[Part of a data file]
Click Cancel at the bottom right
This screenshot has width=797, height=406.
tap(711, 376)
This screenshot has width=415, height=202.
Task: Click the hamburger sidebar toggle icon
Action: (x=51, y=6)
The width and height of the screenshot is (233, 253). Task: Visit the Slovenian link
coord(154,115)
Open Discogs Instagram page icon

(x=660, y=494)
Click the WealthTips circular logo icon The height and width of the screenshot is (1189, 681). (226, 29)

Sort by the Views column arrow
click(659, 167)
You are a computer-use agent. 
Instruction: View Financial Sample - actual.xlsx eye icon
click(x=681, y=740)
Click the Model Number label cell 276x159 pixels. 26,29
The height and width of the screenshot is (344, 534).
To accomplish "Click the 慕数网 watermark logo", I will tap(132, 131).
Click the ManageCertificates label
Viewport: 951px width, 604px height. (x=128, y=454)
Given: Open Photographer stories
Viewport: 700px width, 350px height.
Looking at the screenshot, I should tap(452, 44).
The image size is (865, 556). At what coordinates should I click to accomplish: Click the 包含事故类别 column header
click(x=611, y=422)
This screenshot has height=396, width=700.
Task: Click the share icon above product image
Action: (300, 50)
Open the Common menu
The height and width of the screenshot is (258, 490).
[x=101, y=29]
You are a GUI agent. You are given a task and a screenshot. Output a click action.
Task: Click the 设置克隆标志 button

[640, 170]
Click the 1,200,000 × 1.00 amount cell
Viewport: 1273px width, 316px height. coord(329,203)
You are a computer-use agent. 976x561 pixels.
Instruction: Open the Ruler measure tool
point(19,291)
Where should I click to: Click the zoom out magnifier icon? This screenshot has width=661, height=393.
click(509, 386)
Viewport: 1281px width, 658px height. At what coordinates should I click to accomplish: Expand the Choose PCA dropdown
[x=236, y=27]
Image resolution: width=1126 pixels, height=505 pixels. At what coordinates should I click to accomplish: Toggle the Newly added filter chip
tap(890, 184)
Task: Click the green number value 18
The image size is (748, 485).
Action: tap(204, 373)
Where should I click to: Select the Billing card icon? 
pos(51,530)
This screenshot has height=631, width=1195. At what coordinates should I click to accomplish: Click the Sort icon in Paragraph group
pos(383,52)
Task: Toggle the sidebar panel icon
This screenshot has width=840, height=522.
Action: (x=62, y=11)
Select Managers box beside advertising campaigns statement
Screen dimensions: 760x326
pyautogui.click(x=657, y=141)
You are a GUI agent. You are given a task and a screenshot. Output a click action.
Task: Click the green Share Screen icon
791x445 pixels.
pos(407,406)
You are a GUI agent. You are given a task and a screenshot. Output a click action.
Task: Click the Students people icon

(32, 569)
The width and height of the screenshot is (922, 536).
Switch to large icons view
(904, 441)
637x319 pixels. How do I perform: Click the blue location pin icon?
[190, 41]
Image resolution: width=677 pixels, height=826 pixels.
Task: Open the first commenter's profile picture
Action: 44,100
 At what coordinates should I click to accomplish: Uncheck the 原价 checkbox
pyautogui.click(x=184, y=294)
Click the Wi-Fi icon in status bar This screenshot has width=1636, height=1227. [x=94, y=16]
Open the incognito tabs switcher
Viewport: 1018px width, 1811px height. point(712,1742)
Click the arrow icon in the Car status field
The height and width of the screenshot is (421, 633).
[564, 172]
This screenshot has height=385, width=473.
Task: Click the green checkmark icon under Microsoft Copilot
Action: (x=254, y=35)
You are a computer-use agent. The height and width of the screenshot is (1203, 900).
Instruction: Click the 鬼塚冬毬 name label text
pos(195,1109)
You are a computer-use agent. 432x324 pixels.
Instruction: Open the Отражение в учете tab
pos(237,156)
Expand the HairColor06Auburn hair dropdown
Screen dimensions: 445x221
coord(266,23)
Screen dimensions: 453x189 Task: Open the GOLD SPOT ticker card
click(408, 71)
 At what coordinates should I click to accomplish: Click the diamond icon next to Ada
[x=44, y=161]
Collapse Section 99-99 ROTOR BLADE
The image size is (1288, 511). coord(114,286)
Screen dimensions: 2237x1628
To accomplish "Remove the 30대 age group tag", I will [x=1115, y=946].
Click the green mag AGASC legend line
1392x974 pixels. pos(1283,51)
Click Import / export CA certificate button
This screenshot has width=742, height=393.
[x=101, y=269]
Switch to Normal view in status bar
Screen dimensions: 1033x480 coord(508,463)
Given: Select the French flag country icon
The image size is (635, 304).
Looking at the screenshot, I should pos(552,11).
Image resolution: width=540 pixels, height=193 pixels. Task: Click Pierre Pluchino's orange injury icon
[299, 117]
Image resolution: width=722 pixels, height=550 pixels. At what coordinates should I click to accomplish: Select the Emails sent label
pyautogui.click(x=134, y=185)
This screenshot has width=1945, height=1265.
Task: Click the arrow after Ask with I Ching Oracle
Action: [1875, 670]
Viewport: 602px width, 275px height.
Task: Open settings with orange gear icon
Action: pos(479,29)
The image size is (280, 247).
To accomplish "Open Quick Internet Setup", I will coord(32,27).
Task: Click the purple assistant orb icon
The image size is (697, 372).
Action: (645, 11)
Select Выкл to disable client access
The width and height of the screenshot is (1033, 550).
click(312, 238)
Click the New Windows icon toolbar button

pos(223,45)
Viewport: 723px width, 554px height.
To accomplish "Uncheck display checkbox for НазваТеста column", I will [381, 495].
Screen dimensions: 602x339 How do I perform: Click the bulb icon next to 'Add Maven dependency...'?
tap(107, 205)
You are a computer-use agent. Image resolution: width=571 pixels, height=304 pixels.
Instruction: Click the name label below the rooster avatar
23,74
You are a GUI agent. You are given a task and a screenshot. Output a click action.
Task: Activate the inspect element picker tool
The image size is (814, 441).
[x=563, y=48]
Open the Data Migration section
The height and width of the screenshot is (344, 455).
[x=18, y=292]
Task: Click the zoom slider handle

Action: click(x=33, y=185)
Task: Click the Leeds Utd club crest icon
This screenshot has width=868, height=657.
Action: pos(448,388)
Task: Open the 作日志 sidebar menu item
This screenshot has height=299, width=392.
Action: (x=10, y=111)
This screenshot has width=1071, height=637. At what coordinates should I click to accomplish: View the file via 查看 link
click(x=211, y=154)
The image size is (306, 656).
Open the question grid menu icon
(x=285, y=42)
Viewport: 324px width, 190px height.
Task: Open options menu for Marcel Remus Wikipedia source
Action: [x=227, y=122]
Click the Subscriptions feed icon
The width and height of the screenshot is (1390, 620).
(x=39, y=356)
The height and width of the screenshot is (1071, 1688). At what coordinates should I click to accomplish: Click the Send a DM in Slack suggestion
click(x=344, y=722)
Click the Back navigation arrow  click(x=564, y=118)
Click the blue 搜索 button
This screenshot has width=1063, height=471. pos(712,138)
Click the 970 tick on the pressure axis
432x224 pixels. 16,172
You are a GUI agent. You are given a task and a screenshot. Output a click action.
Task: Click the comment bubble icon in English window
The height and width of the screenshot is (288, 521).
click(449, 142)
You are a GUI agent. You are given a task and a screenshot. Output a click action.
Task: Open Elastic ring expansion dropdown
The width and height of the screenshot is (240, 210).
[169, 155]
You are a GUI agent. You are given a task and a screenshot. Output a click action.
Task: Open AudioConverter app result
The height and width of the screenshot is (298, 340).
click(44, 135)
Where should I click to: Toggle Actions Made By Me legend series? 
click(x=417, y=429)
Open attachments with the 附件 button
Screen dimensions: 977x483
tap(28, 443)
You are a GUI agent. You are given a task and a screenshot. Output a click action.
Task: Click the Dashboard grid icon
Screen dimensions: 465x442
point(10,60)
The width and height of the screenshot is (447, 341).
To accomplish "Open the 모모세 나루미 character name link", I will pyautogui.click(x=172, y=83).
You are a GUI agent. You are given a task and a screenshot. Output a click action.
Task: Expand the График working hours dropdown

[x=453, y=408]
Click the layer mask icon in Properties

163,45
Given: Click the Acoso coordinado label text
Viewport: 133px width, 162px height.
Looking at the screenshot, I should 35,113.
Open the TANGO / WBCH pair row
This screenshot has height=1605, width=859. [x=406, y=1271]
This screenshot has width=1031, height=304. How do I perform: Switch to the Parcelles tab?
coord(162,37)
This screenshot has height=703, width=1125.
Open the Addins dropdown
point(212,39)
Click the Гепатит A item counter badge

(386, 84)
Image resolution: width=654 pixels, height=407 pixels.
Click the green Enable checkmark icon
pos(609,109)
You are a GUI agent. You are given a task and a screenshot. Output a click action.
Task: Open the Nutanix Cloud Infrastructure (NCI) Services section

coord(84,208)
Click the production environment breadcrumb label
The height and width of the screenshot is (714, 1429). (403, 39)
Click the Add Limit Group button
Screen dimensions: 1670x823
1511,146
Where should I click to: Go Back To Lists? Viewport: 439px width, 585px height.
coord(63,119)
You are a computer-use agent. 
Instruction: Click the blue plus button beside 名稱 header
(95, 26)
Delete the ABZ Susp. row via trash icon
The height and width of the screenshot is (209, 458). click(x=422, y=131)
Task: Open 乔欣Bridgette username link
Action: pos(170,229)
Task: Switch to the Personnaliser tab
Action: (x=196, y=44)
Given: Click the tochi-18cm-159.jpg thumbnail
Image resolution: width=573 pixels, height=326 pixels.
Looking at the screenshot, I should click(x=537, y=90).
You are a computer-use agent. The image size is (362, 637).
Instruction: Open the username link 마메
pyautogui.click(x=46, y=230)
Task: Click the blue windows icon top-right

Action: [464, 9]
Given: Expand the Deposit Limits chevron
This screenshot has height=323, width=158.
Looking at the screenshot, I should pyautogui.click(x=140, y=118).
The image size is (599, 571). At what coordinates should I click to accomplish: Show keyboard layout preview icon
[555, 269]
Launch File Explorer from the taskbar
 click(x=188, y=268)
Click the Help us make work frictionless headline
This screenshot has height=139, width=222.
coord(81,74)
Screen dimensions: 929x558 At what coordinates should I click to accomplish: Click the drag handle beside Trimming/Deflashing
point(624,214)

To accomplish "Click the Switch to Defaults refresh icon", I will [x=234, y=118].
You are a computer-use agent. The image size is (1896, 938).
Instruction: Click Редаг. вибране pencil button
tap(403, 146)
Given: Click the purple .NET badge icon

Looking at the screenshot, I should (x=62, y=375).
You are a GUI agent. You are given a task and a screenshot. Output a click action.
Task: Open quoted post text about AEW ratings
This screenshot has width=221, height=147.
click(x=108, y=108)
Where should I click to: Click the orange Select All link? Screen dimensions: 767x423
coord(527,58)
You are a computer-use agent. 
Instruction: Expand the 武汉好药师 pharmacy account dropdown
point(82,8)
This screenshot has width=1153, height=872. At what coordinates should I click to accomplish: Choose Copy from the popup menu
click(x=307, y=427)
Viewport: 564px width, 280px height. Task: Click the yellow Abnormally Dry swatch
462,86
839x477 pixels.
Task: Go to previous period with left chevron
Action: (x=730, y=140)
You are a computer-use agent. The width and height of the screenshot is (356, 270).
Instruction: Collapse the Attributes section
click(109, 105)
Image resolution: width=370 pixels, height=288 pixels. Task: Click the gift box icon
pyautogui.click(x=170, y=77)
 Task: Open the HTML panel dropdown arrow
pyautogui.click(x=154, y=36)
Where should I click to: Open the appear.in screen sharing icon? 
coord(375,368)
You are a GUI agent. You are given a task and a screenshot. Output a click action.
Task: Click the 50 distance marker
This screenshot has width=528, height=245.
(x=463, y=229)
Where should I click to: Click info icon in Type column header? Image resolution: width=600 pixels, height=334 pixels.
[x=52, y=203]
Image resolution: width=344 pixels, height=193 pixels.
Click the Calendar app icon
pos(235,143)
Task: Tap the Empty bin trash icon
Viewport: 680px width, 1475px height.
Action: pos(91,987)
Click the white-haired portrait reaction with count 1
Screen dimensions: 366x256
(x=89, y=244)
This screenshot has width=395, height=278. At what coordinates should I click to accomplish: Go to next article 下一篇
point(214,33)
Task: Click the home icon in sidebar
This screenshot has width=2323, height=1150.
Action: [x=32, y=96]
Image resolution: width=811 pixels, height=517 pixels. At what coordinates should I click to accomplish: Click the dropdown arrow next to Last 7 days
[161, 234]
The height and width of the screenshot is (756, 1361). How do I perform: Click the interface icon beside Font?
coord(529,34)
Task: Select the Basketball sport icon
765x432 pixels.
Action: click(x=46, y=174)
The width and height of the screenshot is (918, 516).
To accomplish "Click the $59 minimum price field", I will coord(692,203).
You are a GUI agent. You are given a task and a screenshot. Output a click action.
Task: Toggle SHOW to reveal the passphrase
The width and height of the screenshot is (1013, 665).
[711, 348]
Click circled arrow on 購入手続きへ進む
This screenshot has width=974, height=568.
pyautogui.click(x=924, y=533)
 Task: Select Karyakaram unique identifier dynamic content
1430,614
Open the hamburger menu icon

THE PROBLEM: Report every line of the listing above that contains the string "text".

RESULT OF THIS EXERCISE:
Instruction: Click the 鬼塚冬毬 name label text
Given: Click the Acoso coordinado label text
Task: Open quoted post text about AEW ratings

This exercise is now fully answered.